## TASK OBJECTIVE
Set down every record below exactly as it stands.

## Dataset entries

....................

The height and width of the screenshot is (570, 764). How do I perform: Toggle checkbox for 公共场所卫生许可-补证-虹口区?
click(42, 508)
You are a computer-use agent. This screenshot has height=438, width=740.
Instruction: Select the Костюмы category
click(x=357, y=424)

....................

## TASK SOLUTION
The height and width of the screenshot is (570, 764). How do I perform: Toggle checkbox for 公共场所卫生许可-补证-虹口区?
click(42, 508)
You are a computer-use agent. This screenshot has height=438, width=740.
Instruction: Select the Костюмы category
click(x=357, y=424)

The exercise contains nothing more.